Johnson & Johnson one-shot vaccines will no longer be available at Florida’s mass vaccination sites, at least not anytime soon. That’s because the federal government has stopped shipping that vaccine to Florida, Gov. Ron DeSantis said Monday.
“No sites are getting them now because we haven’t gotten a shipment from the federal government since May 2. That was the last time the state got J&J,” DeSantis said Monday in Orlando. “So they’ve been farmed out as needed. But we’re now at the point where the stockpile is depleted.”
DeSantis offered the explanation after Orange County officials announced that, effective Monday, they could no longer offer the Johnson & Johnson vaccine at Camping World Stadium, the mass-vaccination site that DeSantis was visiting in Orlando.
DeSantis said if the state gets more, it will go out. But in the meantime, mass vaccination sites like Camping World Stadium will be offered the Pfizer and the Moderna vaccines, which require people to get two shots at least three weeks apart. At Camping World Stadium, officials provide the Pfizer vaccine.
“I personally, for these types of sites, I like J&J because you just go through once. That’s what I got, many months ago. And I think that’s a good option,” DeSantis said.
“So if we can get more, we obviously want to provide it, particularly when you’re talking about people that are getting it in a non-clinical setting,” he added. “If it’s a drive-through or something, it really does help to be able to go one time. And then logistically, we know if there are 200 people that come through for Johnson & Johnson, those are 200 people we don’t have to worry about coming in 30 days later, or 28 days later, or 21 days later.”

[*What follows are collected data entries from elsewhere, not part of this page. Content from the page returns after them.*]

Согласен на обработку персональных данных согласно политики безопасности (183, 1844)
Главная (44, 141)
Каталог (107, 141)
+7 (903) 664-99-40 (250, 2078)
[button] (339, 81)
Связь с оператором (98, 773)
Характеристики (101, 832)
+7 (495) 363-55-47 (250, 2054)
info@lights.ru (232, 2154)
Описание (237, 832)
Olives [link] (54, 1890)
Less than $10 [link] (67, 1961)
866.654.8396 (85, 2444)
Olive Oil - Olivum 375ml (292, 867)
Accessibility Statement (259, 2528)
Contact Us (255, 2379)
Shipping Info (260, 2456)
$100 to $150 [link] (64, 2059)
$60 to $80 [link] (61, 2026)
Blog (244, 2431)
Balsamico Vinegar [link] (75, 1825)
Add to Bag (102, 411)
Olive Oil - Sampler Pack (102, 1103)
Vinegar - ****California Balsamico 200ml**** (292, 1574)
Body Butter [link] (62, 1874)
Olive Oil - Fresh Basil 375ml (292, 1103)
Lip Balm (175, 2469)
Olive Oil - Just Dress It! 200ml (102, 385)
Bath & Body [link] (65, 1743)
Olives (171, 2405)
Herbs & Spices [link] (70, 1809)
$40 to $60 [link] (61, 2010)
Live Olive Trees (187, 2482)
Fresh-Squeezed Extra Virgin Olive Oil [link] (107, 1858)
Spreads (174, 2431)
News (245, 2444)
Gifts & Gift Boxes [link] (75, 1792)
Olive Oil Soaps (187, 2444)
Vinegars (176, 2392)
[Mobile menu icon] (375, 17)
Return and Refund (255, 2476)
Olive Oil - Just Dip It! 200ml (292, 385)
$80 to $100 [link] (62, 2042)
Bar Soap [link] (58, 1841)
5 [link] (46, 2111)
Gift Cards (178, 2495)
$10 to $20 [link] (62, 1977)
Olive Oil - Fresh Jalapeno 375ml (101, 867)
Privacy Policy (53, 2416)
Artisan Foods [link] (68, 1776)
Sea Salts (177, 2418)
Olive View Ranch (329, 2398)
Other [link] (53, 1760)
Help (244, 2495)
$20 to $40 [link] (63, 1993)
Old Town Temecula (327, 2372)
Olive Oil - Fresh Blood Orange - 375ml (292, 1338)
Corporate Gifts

DeSantis confirmed the loss of the Johnson & Johnson vaccine option as he continued his promotional tour for Floridians who catch COVID-19 to seek treatment with monoclonal antibody therapy. He touted the therapy as having a 90% efficacy in keeping people out of hospitals — almost as effective as vaccines.
Nonetheless, DeSantis continued his mixed messaging on vaccines, cautioning that vaccinated people still catch COVID-19. He expressed annoyance when a reporter asked him why he does not push vaccines as hard as he does monoclonal therapy. He challenged journalists to look at his statements from several months ago, when he pushed them hard, particularly for seniors and other vulnerable people.
He suggested vaccinations and monoclonal antibody therapy are not mutually exclusive. He said people who get vaccinated also should consider getting the monoclonal therapy if they catch COVID-19.
“So do both,” he said. “But just understand, people who are vaccinated are still testing positive. People who are very high risk, that vaccine is reducing their exposure to serious illness. But it’s still something that we want them to know.”
His press secretary, Christina Pushaw, followed up with a statement noting that even one dose of Pfizer or Moderna offers some protection.
“But people should get vaccinated with the vaccines available,” she wrote.